DOCUMENT TEXT —
Temporalities of Musical Media

[Saturday @ 1:45pm – 3:15pm, Room 9]

Steffen Just

“Machines that Make Time: Addressing the Technology of the Player Piano and Piano Rolls”


Abstract

The player piano was a highly popular instrument during the first three decades of the 20th century, but its historical impact on culture and society has yet to be fully grasped in music, sound, and media research. While cultural histories have shown that the player piano played a significant role in marketing new music genres such as ragtime, jazz, and tango (Dolan 2009, Suisman 2010, Ospina Romero 2019), a comprehensive understanding of the player piano as a sound technology is still missing (Gitelman 2004). This paper aims to discuss the technology of the player piano through a prism of sound, cultural, and media theory.

Unlike the phonograph, player pianos did not record soundwaves, but processed punch hole signals that were written into strips of paper. These piano rolls acted as the player piano’s “processing unit”. When the perforations were pulled over a tracker bar, they activated a pneumatic mechanism that pressed down the keys. This technological arrangement produced very distinct “time-critical” media effects (Volmar 2009): discrete time signals intersected with the continuous time of the paper roll. For the first time in history, this double-layering and interplay of digital and analog could be heard and put to aesthetic uses in a musical instrument. It had a massive impact on the conception of musical time.

I argue that the media-specific “timing” of player pianos can be connected to the rise of syncopation and micro-rhythm aesthetics at the turn of the 20th century. Historical sources suggest that ragtime and jazz pianists, arrangers, and listeners celebrated the player piano’s capacity to encode, process, and playback musical time in entirely new ways. On one hand they highlighted the player piano’s precision and accuracy, on the other they found pleasure in its unusual leaps, dislocations, and manipulations of time. The historical breakthrough of micro-rhythm and syncopation, a prominent feature of the musical cultures of the “Black Atlantic,” must be brought in touch with the history of the player piano. By making this concluding case on ragtime and jazz, I use the player piano to advance new theoretical perspectives on sound, music, and modernity.

Biography

Steffen Just is a research associate in the Department of Musicology and Sound studies at the University of Bonn, Germany. His research project “Syncopated Modernity” (funded by the Deutsche Forschungsgemeinschaft) aims at developing a cultural theory of modernity through the lens of sound and media: https://sonic-modernity.net. The project engages sound and media to decentralize common definitions of what counts as “modern” and to develop alternative perspectives and epistemologies. He completed his PhD at Humboldt-University of Berlin on the performativity of subjects in US-American popular music from 1890 to 1960. His research interests embrace the triangle of cultural studies, media studies, and sound studies. Having published on discourses and practices of subjectivation, the media and cultural history of popular music, performativity of gender, race, class and queerness, meaning and materiality of sound, he aims at connecting a range of sound and music related research perspectives.

Records from a collection —
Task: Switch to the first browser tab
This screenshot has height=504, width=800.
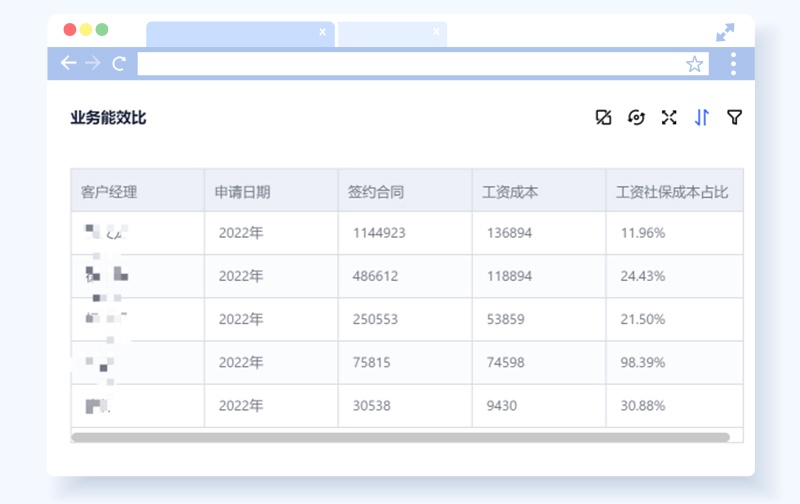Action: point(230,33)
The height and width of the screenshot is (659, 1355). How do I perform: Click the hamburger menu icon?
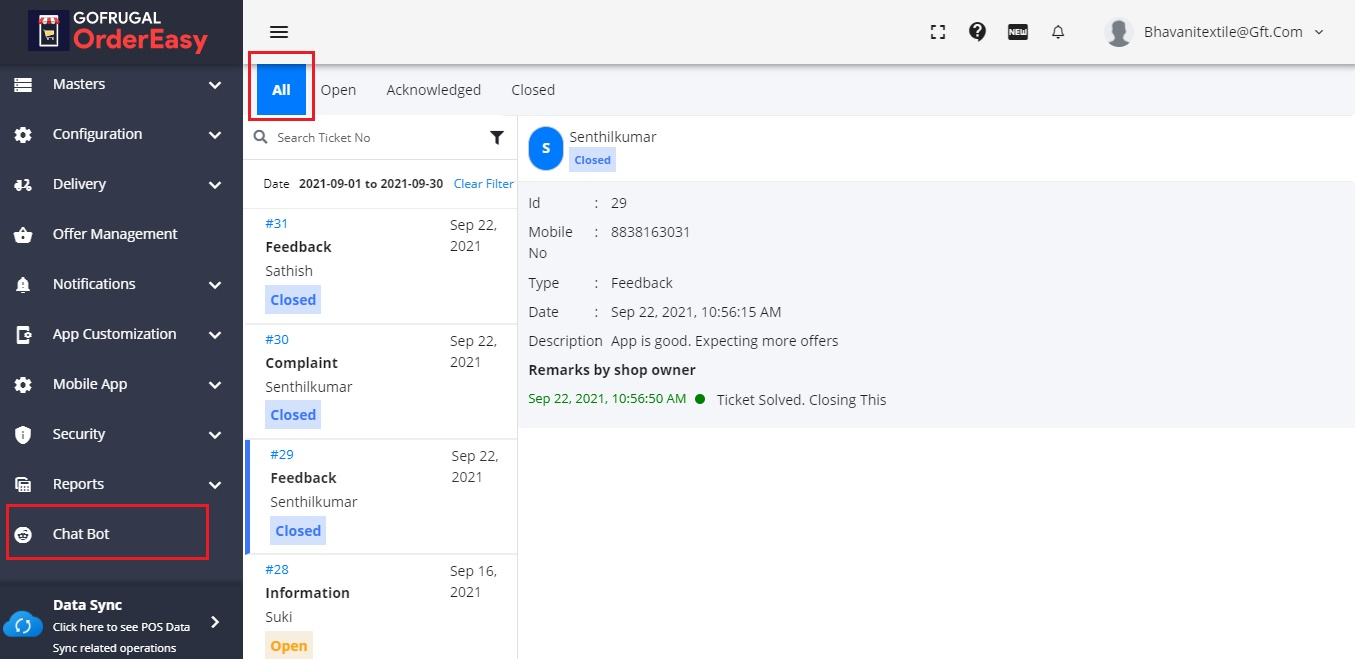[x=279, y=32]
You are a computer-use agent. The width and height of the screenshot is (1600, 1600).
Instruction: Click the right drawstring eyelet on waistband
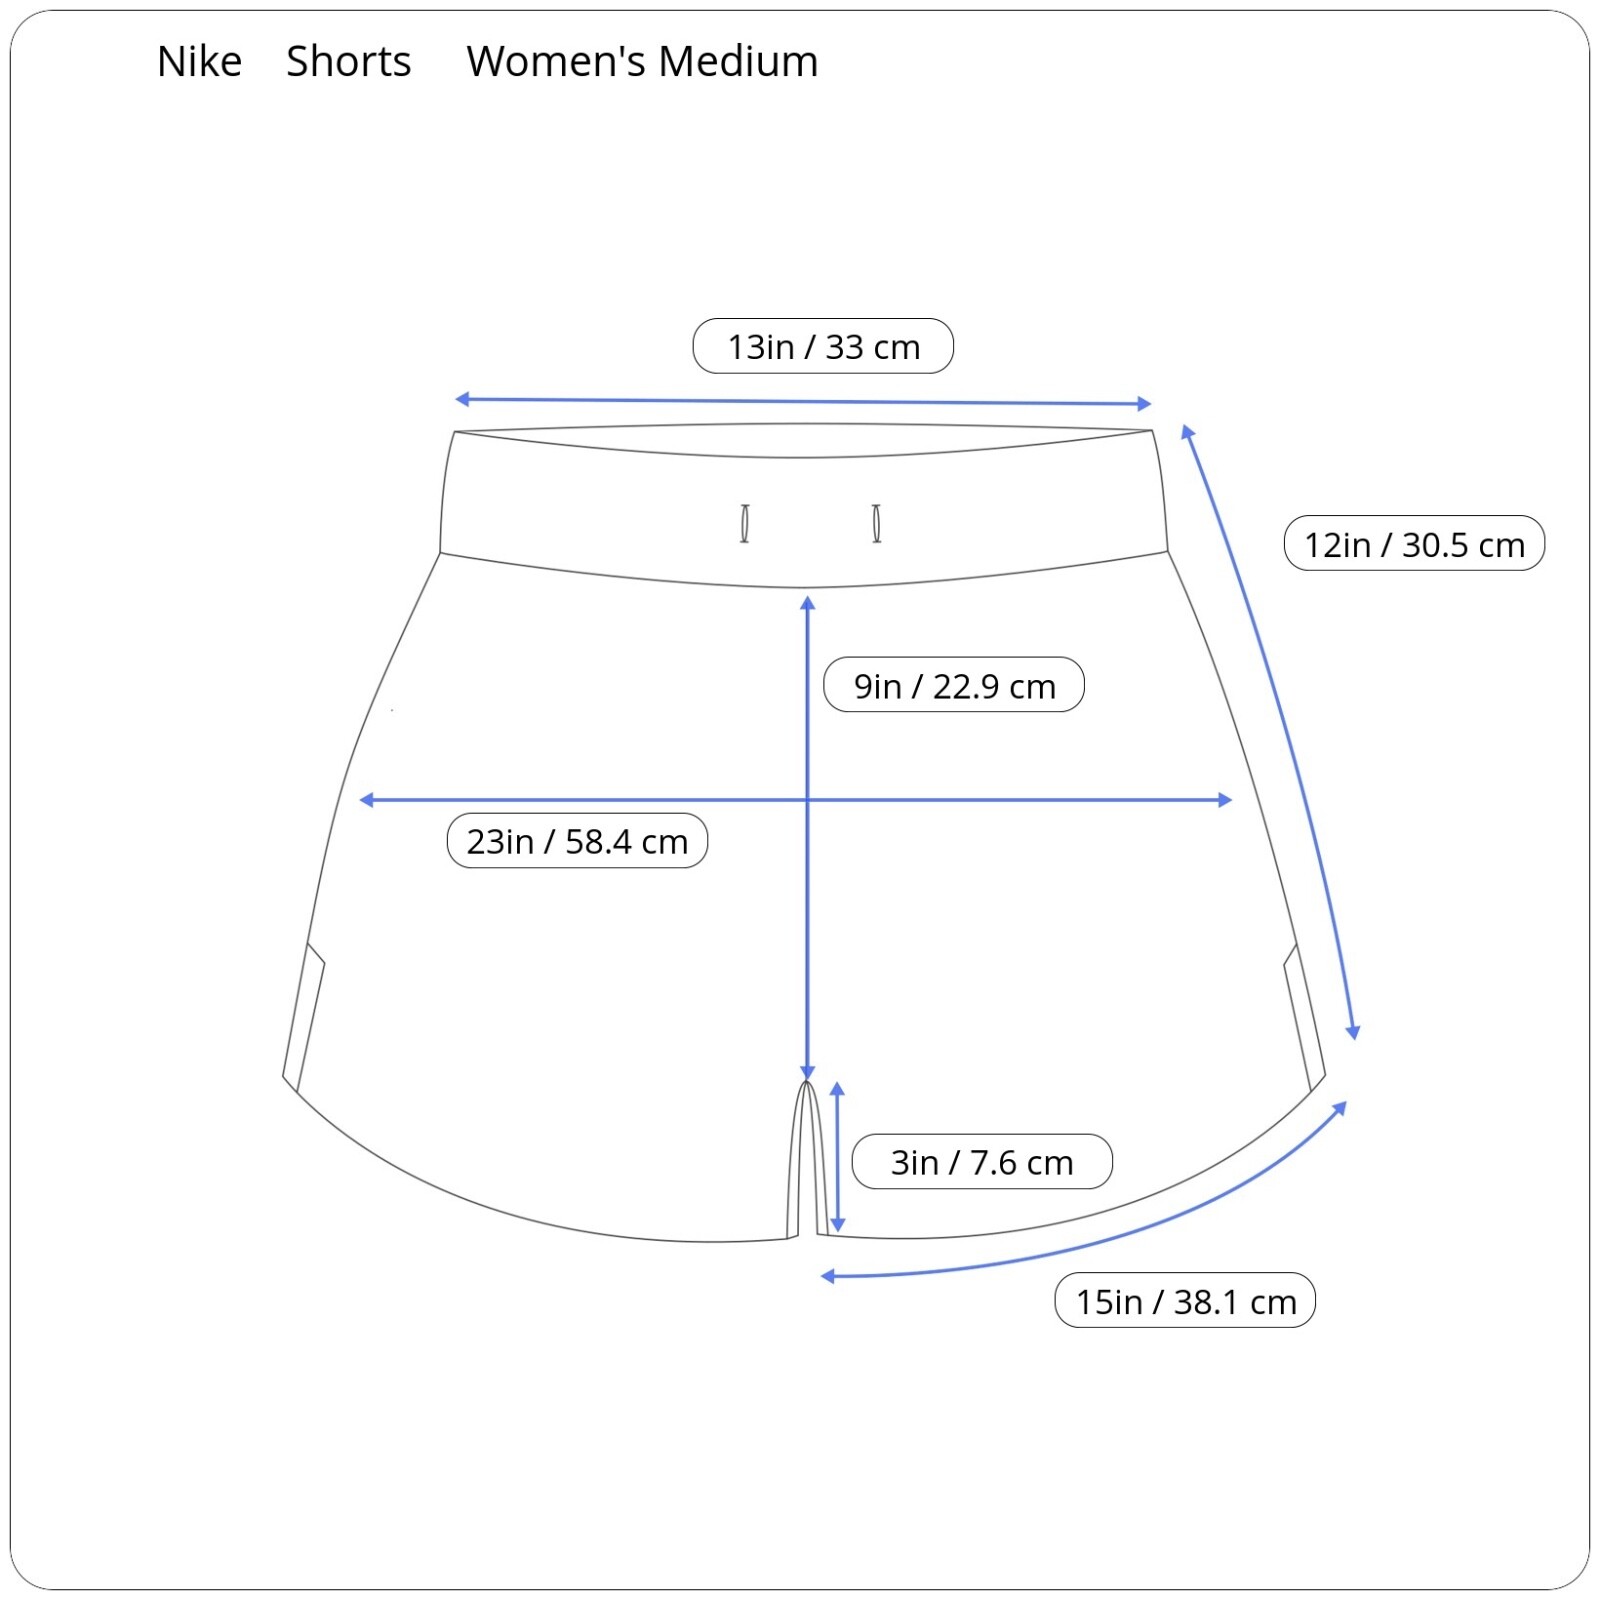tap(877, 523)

GOAL — List every author-and-year citation that appears in the text on the player piano.

ANSWER TO THE EXERCISE —
Dolan 2009
Suisman 2010
Ospina Romero 2019
Gitelman 2004
Volmar 2009